Sun, Dec 17, 2017 - Page 16 News List

Fitch upgrades Ireland and Portugal


Fitch Ratings on Friday raised Ireland’s sovereign debt rating, pointing to the increasing strength of the local banking sector.

The move marked the republic’s continuing recovery from the eurozone debt crisis. Fitch raised Ireland’s long-term sovereign debt rating to “A+” from “A,” with a stable outlook.

Among lenders, the share of non-performing loans fell below 12 percent in the second quarter of this year, down from more than 25 percent four years ago, the agency said in a statement.

In major Irish banks such as Bank of Ireland Group, tier-one capital has risen to 25.3 percent in the second quarter, up 1.6 percentage points in a year.
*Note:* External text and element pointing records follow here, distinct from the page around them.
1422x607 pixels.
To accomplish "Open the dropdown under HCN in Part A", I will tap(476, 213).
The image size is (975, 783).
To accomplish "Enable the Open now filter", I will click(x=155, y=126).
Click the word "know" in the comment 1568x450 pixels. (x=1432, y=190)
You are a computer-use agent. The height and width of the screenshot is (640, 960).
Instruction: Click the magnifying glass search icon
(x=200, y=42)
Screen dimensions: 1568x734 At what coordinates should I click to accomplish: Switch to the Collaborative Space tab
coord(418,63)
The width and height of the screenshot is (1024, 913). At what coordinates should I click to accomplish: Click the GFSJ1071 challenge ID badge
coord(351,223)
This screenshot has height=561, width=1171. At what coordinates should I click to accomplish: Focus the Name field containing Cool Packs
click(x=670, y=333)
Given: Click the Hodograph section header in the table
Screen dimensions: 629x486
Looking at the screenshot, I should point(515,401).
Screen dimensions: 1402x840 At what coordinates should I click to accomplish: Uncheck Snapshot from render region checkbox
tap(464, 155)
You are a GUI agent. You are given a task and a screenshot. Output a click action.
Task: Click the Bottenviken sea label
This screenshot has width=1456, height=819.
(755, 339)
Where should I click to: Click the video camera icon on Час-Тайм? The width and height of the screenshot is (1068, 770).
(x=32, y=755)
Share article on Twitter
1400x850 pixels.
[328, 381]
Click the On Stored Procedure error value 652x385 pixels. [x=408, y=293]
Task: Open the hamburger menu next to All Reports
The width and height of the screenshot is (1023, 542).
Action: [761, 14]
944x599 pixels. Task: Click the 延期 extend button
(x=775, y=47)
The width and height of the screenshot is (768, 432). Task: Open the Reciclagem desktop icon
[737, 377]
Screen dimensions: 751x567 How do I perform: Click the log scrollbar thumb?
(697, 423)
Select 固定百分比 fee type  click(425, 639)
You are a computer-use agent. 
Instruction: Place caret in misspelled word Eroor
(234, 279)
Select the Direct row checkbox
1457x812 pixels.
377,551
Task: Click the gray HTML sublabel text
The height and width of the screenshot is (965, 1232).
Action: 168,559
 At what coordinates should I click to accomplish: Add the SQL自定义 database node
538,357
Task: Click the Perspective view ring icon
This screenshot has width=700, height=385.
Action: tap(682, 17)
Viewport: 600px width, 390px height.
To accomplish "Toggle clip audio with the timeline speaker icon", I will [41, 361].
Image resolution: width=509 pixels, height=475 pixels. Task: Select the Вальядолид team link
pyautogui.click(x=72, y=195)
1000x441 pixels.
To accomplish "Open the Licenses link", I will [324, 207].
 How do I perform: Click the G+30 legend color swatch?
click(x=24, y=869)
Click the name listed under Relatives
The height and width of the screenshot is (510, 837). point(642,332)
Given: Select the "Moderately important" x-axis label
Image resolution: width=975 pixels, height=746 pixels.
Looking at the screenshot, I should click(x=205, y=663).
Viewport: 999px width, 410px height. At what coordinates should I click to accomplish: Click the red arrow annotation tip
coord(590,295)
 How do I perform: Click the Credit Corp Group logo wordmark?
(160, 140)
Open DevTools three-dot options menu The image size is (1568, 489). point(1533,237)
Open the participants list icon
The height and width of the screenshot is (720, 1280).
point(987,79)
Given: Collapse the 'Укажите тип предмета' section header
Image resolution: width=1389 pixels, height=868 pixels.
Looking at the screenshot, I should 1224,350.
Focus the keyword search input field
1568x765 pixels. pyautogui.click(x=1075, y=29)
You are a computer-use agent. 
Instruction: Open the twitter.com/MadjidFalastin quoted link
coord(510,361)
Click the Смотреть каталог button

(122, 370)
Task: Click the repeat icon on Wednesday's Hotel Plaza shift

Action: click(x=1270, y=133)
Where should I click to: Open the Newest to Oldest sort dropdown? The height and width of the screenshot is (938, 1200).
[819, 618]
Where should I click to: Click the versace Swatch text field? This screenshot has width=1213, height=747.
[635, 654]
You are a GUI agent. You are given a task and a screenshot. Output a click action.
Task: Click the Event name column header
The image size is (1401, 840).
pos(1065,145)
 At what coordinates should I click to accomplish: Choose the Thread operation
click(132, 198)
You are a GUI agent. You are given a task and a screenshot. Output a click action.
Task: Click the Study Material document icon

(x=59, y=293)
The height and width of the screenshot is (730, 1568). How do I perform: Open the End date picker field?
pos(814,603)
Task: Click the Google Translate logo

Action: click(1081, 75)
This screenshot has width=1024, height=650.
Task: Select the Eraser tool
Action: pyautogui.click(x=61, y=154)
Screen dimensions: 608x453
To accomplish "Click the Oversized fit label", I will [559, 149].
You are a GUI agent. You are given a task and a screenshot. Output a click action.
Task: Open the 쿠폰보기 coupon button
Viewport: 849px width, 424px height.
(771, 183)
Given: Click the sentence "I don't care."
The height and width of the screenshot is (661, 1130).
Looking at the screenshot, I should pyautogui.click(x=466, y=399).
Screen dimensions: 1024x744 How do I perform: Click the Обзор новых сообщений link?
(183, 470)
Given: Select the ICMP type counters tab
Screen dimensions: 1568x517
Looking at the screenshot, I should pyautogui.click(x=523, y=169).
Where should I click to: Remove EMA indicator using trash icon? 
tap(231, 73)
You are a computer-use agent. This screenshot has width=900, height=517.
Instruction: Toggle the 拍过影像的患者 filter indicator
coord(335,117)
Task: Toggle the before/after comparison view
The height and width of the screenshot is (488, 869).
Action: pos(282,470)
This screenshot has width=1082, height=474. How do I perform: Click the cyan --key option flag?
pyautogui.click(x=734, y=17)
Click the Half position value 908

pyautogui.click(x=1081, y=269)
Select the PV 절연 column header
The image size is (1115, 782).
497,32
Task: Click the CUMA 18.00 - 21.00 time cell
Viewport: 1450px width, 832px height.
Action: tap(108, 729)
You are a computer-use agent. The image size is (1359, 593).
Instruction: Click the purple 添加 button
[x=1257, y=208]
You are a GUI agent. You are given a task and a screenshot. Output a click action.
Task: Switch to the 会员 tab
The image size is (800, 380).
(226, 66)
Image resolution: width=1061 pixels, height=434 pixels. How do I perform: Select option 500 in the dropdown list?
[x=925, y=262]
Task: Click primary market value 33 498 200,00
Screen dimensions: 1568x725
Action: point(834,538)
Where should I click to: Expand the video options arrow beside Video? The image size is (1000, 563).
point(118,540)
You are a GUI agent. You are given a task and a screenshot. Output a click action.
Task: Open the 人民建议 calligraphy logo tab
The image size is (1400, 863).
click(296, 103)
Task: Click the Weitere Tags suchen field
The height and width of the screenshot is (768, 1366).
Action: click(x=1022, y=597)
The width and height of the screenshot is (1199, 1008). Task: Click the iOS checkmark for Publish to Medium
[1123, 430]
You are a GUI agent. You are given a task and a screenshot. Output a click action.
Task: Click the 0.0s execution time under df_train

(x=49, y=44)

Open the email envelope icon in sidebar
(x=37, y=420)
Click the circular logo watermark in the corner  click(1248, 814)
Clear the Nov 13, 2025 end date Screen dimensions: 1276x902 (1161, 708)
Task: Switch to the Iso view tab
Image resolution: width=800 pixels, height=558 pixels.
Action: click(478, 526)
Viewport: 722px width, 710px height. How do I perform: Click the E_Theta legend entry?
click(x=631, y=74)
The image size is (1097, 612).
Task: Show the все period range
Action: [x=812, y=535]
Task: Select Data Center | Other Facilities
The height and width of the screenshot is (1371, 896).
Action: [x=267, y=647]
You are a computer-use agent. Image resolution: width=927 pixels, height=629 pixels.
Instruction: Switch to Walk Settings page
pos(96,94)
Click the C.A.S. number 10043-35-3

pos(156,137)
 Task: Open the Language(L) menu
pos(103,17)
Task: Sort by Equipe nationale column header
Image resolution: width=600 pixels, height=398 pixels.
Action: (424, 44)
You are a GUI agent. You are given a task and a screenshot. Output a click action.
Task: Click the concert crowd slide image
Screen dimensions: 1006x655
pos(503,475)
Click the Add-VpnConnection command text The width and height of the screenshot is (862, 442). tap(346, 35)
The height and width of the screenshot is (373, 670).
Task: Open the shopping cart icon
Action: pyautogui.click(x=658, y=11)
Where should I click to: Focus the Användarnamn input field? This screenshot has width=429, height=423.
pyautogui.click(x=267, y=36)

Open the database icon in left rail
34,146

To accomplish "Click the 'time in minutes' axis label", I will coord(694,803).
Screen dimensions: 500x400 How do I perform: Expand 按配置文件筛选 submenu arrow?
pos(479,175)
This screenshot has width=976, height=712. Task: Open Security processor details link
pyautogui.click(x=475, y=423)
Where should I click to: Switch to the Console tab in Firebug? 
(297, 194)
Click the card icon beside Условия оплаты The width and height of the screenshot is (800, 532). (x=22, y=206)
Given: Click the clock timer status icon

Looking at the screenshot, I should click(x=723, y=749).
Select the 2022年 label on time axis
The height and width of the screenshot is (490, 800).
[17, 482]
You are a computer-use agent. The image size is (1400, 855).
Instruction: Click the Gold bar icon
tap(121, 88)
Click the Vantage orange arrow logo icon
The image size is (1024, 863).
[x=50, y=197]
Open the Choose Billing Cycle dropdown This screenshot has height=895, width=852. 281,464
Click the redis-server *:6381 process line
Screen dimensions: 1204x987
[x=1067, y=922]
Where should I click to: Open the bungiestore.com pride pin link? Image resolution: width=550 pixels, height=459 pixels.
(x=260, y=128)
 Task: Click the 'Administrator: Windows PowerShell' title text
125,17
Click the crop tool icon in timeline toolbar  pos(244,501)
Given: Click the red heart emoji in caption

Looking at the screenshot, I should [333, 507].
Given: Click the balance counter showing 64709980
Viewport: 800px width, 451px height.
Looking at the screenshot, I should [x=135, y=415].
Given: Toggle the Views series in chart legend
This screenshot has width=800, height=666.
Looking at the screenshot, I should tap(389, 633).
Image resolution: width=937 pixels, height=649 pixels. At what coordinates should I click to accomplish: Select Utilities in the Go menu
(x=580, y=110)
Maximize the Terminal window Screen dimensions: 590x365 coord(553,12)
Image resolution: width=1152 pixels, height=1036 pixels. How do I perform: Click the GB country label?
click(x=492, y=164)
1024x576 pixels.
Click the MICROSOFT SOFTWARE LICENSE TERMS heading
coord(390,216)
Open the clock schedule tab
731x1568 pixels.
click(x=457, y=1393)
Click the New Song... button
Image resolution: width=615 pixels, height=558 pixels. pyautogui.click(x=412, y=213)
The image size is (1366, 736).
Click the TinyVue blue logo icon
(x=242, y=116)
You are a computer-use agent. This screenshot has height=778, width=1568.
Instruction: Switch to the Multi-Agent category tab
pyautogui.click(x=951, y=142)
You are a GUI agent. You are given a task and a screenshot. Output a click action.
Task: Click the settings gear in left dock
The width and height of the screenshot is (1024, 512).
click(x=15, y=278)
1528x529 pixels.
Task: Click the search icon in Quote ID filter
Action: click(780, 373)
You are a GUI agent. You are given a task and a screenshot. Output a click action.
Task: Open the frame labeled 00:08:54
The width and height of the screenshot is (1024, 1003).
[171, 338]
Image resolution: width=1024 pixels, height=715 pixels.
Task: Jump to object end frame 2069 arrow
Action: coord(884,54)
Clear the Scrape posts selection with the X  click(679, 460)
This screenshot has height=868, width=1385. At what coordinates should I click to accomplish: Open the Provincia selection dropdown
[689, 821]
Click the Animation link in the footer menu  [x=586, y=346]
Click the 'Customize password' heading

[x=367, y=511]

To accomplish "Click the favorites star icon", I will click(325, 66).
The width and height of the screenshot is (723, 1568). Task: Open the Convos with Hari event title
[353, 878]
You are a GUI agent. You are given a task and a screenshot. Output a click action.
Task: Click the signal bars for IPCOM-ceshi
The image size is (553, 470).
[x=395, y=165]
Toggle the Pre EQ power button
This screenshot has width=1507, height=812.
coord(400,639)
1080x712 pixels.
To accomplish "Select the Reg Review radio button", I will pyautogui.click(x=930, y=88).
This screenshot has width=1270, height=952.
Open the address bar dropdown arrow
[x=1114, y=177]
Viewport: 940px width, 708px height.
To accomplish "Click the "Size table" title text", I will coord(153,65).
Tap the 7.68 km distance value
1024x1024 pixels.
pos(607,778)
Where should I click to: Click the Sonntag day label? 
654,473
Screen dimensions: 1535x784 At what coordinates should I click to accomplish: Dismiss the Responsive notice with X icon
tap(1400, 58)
Meanwhile, the nation’s debt-to-income ratio is falling, even though it remains the fourth-highest in the EU, Fitch said.

Ireland has a “wealthy, flexible economy,” with strong institutions and among the highest per capita incomes of any nation in the A category, the agency said.

However, uncertainty surrounding EU-British negotiations and the future of trade relations with Britain remains a risk to growth prospects, Fitch said.

The UK has pledged to minimize the re-emergence of trade barriers with the Republic of Ireland as a result of Britain’s impending exit from the EU.

Separately, Portugal’s sovereign debt rating has emerged from junk status as the nation moves to bring its fiscal deficit under control, Fitch said.

In a separate statement, Fitch said it was raising the former bailout nation’s long-term sovereign debt rating to “BBB,” the lowest investment-grade rating, from “BB+” with a stable outlook.

The move was a “re-evaluation on an unprecedented scale,” Portuguese Minister of Finance Mario Centeno said in a statement.

“This rating reflects the path of mastering public expenditures and of an improving current accounts balance,” he said.

As a share of GDP, gross government debt is to decline by 3 percentage points this year to below 127 percent, the first decline since the sovereign debt crisis, Fitch said, citing a “firm downward trend.”

“The favorable debt dynamics are driven by a combination of previous structural fiscal measures, the recent cyclical recovery and a substantial improvement in financing conditions,” the agency said.

The overall budget deficit was likely to shrink to 1.4 percent of GDP this year, down from 2 percent last year — well below the 7.4 percent recorded in 2014.

Although financial stability also improved with the recapitalizations of two of Portugal’s largest banks and the sale of a controlling stake in Novo Banco SA to a foreign investor, non-performing loans remained a concern.